In Castilla y León, the sowing has ended with a drop in surface area that is lower than announced at the beginning of the year and with a clear trend towards varieties suitable for washing
This growing trend towards washed potatoes is rooted in the ‘pandemic effect’. Purchases of washed potatoes on large retailers’ shelves grew by around 25% in March, 2020, a figure that had never before been reached over such a short period of time.
“The farmers have realised that the washed potato market can be profitable, with contracts that provide greater stability. This does not mean to say that there is going to be an immediate “boom” in the surface area devoted to these varieties, although there is a slight increase, which will have to be checked to see whether it is consolidated over the next few campaigns,” sources from the region’s potato sector explained to Fruit Today.

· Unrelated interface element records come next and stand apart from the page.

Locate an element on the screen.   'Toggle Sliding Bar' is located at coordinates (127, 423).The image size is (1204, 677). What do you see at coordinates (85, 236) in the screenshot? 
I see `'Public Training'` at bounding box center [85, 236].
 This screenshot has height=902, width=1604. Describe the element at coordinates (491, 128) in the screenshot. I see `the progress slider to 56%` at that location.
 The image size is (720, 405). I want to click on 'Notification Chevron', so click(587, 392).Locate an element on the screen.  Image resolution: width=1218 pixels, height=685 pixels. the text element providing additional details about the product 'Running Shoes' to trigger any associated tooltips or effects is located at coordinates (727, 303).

The varieties that are ultimately aimed at the Horeca channel, are moving back towards normality after a disastrous year, best forgotten, in which the accumulation of stock made farmers desperate owing to the closure of restaurants and hotels; but, on the other hand, they reaped a benefit from the increase in consumption in households, where families discovered the pleasure of cooking during the worst days of the pandemic.
Planting, ever earlier
The willingness of farmers to sow earlier every year continues. In this campaign, the planting has been brought forward by an estimated 8 to 10 days, in an attempt to avoid overlapping with the competition’s potatoes coming from France in September.
All in all, the farmers know that the main handicap of earlier planting is the weather, as the risk of frosts is still possible at the beginning of spring.
The first still unofficial calculations indicate a drop in the crop surface area of around 1,000 hectares, meaning that the surface area will cover around 17,000 hectares.
The sowing was carried out in a very significant block up to the end of March, with optimum weather conditions, which became more complicated for a few days in April due to the rainfall, which stopped the planting processes for a short time.
In Castilla y León 18,371 hectares were planted in 2020 compared to the 19,180 in the previous campaign. Once again, in this 2021 campaign, as has already been explained, the planted surface area dropped.
The decrease in production is even more significant than the drop in surface area: in 2020 it underwent a drop of 10.2% and levelled off at 838,001 kilos compared to the 933,664 of 2019. All of this was a direct result of the extreme episodes of waves of heat or cold during the vegetative development of the tubers and which caused an average reduction per hectare that reached 40,000 kilos, compared to the 45,000 and 50,000 obtained in 2019.
The conservation problem
One of the problems that will have to be faced in the 2021 campaign will be conservation following the legislative change regarding anti-germinating agents that are no longer permitted. At present, the substitute products are not as effective and they are more expensive for all the operators.
At the Castilla y León Inter-professional Potato Association, its chairwoman, Yolanda Medina, explains that “farmers do not only make a living from the potatoes they sell between July and October. A large part of the production is conserved for distribution weeks or even months after the harvest. If the current situation is not rectified and we are given an urgent response, it is going to cause us serious problems. The legislation should be the same throughout the European Union. It is not coherent that some of our neighbouring countries can use products that are banned here.”
The only positive element of the problem caused by the end of using these anti-germinating agents, and as ‘Dormir’ has not yet been authorised, could be to take advantage of the situation to push forward the demand and consumption of new potatoes. “We think that consumers have started to appreciate the cooking and quality differences that fresh produce has compared to conservation potatoes and the sector must continue in this line, following the greatest pioneers who are already working towards obtaining two harvests a year.”